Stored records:
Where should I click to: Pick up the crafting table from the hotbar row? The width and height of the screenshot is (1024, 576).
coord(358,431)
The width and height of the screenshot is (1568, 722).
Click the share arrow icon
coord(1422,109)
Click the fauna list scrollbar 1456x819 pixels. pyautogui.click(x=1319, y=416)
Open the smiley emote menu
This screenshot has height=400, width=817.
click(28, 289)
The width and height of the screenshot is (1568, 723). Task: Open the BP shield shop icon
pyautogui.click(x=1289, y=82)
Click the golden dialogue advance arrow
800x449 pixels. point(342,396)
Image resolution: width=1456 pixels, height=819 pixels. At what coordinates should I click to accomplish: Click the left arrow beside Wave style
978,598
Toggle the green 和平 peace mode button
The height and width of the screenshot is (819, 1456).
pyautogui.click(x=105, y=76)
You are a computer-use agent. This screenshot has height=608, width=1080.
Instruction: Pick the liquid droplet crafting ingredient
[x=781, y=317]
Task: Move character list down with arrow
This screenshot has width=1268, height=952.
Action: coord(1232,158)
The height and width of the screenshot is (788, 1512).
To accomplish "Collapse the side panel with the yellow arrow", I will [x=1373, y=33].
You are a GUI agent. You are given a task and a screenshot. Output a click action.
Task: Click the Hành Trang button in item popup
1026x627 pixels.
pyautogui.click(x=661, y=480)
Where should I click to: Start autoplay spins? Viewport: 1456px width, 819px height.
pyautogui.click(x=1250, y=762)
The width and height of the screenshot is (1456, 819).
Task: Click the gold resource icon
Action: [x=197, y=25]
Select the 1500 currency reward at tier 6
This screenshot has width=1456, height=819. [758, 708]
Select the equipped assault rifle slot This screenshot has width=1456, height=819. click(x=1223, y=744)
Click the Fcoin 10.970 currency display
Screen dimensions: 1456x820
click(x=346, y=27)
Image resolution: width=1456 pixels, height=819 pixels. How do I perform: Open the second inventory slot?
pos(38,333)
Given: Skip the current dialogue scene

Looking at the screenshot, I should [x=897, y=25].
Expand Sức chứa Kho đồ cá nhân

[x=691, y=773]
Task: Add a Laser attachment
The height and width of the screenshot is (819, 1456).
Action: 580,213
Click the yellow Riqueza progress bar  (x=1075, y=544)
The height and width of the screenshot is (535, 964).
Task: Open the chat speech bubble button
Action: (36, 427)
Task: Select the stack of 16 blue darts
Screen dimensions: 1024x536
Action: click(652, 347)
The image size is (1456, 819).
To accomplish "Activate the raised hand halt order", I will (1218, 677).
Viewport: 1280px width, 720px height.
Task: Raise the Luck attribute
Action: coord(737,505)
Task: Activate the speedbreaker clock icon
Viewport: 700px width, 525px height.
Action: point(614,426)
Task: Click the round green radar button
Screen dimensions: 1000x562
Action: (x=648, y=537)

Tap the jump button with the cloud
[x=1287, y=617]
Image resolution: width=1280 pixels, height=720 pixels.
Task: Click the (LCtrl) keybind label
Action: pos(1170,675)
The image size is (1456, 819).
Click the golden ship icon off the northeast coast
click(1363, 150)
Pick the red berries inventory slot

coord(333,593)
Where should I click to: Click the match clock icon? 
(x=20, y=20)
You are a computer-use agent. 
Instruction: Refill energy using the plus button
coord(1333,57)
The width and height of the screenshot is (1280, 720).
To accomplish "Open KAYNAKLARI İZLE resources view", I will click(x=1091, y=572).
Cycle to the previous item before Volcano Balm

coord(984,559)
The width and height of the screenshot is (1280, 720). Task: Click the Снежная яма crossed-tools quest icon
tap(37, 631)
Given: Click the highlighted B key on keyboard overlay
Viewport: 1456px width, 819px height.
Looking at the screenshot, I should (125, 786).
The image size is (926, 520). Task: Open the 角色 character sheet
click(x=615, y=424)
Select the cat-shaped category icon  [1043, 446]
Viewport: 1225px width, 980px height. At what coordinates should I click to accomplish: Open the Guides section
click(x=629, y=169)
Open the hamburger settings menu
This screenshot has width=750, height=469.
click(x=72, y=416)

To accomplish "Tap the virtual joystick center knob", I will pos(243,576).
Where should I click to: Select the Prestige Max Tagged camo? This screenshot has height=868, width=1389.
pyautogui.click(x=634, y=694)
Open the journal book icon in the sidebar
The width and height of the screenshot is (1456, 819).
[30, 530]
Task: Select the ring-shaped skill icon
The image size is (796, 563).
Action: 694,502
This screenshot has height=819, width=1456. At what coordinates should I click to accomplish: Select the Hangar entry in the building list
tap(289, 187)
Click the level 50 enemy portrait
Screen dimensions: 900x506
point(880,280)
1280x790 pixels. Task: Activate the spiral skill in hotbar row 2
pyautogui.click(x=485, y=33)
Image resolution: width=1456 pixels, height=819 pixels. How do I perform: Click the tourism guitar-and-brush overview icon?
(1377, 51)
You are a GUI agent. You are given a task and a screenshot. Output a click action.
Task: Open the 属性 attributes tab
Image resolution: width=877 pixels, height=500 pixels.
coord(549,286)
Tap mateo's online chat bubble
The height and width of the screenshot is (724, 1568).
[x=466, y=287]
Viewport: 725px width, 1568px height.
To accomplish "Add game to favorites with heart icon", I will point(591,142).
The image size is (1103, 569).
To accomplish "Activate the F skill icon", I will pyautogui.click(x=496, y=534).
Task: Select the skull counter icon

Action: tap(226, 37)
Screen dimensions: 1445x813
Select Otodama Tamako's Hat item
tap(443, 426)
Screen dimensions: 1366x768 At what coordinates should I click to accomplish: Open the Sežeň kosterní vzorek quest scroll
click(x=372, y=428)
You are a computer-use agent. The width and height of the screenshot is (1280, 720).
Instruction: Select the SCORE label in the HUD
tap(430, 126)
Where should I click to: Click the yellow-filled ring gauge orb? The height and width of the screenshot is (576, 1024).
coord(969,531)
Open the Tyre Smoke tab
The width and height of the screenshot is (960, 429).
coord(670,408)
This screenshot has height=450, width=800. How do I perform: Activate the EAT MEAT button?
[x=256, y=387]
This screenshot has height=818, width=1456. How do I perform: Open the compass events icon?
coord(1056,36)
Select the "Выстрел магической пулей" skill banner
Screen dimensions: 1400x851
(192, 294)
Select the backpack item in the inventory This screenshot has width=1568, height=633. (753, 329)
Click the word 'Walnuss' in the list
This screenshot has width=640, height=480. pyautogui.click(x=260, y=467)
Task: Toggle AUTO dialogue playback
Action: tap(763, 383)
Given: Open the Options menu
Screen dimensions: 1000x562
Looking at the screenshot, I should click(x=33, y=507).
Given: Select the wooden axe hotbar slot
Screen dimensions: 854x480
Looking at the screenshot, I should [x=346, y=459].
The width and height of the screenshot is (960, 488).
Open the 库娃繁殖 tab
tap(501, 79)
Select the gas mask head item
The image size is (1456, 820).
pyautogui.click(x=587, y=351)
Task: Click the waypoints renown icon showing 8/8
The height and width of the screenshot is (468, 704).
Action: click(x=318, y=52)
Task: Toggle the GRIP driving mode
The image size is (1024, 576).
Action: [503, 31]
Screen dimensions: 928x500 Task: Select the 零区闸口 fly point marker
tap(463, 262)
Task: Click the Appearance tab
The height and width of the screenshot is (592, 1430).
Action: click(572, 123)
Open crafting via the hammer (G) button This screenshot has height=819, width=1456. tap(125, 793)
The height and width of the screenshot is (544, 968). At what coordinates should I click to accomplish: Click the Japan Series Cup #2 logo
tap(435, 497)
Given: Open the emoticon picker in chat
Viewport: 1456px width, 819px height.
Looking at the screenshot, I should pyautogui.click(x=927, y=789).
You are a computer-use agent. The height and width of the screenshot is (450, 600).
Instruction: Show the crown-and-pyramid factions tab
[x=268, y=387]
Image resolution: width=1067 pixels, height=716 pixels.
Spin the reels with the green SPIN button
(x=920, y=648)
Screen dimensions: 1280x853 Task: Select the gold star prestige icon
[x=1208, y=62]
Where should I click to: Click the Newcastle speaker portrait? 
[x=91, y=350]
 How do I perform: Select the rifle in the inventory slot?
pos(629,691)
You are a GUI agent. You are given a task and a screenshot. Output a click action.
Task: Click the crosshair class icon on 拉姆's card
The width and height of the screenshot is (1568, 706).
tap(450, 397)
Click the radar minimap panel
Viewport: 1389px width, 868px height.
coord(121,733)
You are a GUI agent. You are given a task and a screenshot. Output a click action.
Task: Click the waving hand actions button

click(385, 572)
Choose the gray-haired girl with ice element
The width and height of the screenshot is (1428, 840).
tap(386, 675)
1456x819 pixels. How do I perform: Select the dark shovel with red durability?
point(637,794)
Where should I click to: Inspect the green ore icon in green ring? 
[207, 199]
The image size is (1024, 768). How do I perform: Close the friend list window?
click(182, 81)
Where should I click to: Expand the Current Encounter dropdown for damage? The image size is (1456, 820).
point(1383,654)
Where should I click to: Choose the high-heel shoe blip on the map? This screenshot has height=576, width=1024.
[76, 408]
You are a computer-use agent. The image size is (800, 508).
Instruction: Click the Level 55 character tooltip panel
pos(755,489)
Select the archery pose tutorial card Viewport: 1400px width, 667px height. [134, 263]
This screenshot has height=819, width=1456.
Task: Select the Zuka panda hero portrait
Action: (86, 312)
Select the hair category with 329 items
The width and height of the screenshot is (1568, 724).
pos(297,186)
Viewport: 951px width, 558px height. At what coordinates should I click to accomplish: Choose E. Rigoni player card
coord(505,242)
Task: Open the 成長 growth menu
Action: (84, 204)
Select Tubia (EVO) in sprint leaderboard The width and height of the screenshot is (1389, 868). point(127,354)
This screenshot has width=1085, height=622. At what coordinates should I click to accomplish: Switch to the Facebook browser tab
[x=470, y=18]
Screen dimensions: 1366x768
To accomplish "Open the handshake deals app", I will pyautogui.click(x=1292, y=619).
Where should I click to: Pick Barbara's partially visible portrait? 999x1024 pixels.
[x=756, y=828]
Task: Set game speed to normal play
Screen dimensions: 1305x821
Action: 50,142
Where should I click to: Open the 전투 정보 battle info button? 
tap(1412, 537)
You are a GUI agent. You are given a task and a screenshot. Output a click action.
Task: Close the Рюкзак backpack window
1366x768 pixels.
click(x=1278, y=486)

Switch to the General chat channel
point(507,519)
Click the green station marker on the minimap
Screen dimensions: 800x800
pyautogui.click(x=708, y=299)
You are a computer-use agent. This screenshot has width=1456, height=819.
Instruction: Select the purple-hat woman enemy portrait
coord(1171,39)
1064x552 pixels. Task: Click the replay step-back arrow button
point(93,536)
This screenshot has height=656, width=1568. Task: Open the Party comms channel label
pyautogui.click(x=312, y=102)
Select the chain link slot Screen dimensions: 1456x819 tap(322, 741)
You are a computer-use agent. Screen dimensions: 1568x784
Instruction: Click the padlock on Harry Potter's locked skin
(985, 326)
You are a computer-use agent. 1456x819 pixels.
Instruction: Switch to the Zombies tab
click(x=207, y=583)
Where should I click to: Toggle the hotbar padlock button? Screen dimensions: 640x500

§ WHAT THIS TASK INVOLVES
Retype, with no changes, the entries starting with the line containing "The width and height of the screenshot is (960, 488)." and continuing through the line containing "[x=1208, y=62]".

§ TASK RESULT
The width and height of the screenshot is (960, 488).
Open the 库娃繁殖 tab
tap(501, 79)
Select the gas mask head item
The image size is (1456, 820).
pyautogui.click(x=587, y=351)
Task: Click the waypoints renown icon showing 8/8
The height and width of the screenshot is (468, 704).
Action: click(x=318, y=52)
Task: Toggle the GRIP driving mode
The image size is (1024, 576).
Action: [503, 31]
Screen dimensions: 928x500 Task: Select the 零区闸口 fly point marker
tap(463, 262)
Task: Click the Appearance tab
The height and width of the screenshot is (592, 1430).
Action: click(572, 123)
Open crafting via the hammer (G) button This screenshot has height=819, width=1456. tap(125, 793)
The height and width of the screenshot is (544, 968). At what coordinates should I click to accomplish: Click the Japan Series Cup #2 logo
tap(435, 497)
Given: Open the emoticon picker in chat
Viewport: 1456px width, 819px height.
Looking at the screenshot, I should pyautogui.click(x=927, y=789).
You are a computer-use agent. The height and width of the screenshot is (450, 600).
Instruction: Show the crown-and-pyramid factions tab
[x=268, y=387]
Image resolution: width=1067 pixels, height=716 pixels.
Spin the reels with the green SPIN button
(x=920, y=648)
Screen dimensions: 1280x853 Task: Select the gold star prestige icon
[x=1208, y=62]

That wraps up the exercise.